Di queste la prima è già di per sé l’elaborato portale marmoreo di scuola toscana che ne nobilita l’ingresso realizzato nel 1452 dal maestro Leonardo Riccomanno su progetto di Giovanni Gagini.
In alto sulla cornice due angeli sorreggono il cartiglio in cui sono elencate le donazioni elargite dai Grimaldi al convento e come, di conseguenza, quella in origine fosse la loro cappella gentilizia.
Il “portale maggiore” così viene identificato dagli storici dell’arte è tutto finemente intarsiato in tripudio di decori di raffinata maestria: putti e motivi floreali si susseguono in un trionfo di rara bellezza.
Foto di Bruno Evrinetti.
Al civ. n. 1 di Via San Giorgio sotto il campanile della chiesa è impossibile non notare l’imponente rilievo che domina la strada.

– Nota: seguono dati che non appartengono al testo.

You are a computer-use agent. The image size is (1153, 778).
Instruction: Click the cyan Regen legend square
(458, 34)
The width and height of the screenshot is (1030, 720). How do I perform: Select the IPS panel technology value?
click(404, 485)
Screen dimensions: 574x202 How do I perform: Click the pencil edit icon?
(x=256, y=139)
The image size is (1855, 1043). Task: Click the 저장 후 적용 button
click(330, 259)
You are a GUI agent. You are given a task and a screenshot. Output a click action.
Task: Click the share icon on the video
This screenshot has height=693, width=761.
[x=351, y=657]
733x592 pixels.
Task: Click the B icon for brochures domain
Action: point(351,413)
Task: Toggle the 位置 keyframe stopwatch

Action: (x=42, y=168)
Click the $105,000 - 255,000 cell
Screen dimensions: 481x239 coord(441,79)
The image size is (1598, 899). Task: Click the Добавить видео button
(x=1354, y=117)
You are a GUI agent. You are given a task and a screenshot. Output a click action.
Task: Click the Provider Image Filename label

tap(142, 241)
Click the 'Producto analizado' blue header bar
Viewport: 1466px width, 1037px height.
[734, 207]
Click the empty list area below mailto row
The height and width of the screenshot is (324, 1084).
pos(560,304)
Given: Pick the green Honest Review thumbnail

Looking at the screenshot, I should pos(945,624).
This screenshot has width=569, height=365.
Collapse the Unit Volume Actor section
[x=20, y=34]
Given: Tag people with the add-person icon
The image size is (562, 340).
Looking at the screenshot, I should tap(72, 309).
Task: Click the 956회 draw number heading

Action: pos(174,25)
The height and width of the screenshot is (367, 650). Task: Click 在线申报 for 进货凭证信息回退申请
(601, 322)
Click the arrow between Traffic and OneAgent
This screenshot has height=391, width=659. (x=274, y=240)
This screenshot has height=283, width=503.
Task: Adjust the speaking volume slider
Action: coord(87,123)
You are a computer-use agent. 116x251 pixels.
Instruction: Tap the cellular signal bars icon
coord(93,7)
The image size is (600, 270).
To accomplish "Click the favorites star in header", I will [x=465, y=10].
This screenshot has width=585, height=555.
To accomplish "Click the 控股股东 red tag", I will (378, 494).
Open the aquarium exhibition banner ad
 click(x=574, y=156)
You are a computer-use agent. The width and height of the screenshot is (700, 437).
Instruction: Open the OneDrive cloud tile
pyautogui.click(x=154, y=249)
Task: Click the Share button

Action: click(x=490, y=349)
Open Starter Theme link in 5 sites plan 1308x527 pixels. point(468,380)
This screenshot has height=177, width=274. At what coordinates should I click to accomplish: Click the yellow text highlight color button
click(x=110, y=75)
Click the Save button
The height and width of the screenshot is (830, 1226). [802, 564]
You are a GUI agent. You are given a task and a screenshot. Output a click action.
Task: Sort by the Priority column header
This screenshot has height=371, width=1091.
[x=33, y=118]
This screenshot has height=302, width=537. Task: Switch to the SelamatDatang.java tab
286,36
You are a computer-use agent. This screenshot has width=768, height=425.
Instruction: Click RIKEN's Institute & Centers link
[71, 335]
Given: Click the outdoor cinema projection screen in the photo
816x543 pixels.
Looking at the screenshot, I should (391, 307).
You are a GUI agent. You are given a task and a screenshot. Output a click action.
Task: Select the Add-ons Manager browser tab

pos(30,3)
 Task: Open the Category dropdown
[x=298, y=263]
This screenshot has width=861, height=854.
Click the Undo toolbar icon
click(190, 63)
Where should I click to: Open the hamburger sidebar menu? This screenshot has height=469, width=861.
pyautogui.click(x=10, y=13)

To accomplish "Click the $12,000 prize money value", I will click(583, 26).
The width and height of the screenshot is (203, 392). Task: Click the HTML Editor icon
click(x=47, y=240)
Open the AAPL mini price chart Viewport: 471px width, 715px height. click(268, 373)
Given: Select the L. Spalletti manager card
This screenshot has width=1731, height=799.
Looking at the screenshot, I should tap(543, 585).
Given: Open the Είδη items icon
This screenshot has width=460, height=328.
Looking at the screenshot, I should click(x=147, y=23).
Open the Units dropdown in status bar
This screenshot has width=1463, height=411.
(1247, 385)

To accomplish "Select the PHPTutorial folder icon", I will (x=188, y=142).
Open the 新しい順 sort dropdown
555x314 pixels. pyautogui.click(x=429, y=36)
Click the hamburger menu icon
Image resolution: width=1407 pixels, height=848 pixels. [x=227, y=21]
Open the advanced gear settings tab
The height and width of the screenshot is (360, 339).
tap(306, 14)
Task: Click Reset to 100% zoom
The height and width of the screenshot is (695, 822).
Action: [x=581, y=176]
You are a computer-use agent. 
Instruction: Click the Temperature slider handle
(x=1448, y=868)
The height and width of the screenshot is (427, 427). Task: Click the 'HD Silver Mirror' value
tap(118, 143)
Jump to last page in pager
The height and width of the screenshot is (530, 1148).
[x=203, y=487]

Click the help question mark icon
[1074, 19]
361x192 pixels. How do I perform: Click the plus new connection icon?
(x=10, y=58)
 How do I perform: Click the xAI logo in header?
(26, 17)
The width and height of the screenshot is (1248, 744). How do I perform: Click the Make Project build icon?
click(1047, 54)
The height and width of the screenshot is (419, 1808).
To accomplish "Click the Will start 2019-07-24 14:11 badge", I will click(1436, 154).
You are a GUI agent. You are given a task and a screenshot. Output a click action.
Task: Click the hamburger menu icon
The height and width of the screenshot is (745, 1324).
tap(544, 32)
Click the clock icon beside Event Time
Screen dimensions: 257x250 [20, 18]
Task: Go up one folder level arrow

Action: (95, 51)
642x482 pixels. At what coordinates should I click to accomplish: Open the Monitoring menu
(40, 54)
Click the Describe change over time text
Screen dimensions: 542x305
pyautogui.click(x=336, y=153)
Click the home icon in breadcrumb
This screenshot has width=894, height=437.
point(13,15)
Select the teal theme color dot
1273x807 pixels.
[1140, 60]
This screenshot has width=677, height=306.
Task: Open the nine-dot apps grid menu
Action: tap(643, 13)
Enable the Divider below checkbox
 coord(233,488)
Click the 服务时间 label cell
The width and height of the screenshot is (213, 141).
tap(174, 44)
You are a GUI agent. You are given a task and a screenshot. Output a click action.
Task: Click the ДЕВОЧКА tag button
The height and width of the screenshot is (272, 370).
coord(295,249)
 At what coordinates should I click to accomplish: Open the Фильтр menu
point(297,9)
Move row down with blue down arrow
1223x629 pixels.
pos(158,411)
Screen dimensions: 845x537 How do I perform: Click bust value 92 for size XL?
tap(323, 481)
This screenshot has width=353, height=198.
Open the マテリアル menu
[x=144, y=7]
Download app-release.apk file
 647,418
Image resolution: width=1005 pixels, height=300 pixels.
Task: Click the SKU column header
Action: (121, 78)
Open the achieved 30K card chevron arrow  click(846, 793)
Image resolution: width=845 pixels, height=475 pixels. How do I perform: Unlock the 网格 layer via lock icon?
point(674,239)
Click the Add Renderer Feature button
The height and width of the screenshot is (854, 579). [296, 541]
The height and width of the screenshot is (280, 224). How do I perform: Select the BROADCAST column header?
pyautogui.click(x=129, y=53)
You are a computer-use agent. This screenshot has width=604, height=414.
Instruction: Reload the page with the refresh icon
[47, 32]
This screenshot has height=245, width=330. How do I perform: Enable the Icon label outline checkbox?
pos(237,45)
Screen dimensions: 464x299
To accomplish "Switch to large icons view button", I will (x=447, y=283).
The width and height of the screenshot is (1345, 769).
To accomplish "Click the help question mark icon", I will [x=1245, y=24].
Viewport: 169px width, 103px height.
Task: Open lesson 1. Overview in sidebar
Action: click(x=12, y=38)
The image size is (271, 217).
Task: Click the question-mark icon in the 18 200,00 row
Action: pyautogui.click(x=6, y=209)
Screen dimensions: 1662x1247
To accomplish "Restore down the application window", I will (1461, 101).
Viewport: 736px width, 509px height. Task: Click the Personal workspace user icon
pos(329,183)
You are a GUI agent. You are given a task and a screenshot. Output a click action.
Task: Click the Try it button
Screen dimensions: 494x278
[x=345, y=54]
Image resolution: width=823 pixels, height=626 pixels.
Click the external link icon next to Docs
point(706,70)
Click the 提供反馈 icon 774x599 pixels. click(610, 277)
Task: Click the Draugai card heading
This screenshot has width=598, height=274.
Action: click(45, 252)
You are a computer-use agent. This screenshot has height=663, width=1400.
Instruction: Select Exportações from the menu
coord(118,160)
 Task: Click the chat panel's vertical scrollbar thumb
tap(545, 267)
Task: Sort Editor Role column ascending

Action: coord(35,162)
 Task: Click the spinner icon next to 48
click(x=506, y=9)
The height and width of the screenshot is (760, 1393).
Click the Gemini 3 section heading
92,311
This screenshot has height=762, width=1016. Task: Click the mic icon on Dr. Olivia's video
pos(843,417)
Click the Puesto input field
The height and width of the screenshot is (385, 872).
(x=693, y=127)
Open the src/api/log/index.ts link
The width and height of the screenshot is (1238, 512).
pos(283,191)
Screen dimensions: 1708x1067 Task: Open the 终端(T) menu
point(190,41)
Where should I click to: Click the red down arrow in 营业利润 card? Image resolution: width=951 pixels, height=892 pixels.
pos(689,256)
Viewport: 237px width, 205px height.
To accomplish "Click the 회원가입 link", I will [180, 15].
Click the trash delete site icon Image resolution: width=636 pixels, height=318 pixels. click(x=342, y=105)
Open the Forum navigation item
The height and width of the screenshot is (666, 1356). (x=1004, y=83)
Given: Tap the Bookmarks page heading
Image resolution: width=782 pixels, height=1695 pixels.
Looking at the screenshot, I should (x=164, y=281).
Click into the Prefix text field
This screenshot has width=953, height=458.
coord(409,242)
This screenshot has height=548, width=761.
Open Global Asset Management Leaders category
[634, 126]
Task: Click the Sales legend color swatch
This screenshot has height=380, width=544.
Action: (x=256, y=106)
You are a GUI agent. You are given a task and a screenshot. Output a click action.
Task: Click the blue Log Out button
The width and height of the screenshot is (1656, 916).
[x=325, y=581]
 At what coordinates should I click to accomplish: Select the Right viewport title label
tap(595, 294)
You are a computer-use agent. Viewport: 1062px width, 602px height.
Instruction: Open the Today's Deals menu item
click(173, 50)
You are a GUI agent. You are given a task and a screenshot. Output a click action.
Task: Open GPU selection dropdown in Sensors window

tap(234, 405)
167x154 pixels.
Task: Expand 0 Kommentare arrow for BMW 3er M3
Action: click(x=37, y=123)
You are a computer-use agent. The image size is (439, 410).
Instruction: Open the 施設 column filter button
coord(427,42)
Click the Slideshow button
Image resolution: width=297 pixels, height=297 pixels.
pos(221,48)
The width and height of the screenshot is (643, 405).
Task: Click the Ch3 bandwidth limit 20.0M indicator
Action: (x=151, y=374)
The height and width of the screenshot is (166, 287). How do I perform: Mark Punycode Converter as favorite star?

Si tratta di un un grande cuore in stucco sorretto da un angioletto in volo e una cornice che conteneva un tempo una lapide il cui testo recitava:
DOM / In Divum Caietanum / Alexandri Io. Baptae et Io. Francisci Filorum / Io, Ambrosii de Dece Jam ante / Profusa Pietas et Munificentia Clericis / Regularibus a Fundamentis Domum / Erexit anno 1688.
Dai registri della chiesa si evince che al centro del cuore vi era l’arma della famiglia di Padre Alessandro da Pece che finanziò, a favore dell’ordine dei Teatini, l’acquisto dell’edificio.
Pochi sanno che il campanile in origine era in realtà la torre della famiglia degli Alberici che abitava il palazzo fin dal 1141.
Nel 1687 il palazzo venne convertito in convento e la torre opportunamente modificata, inglobata nell’edificio.
Percorrendo Via Ravecca, giunti quasi all’altezza di Piazza Sarzano, si trova il Vico del Dragone, un caruggio come tanti, il cui toponimo fornisce però curiosi spunti narrativi.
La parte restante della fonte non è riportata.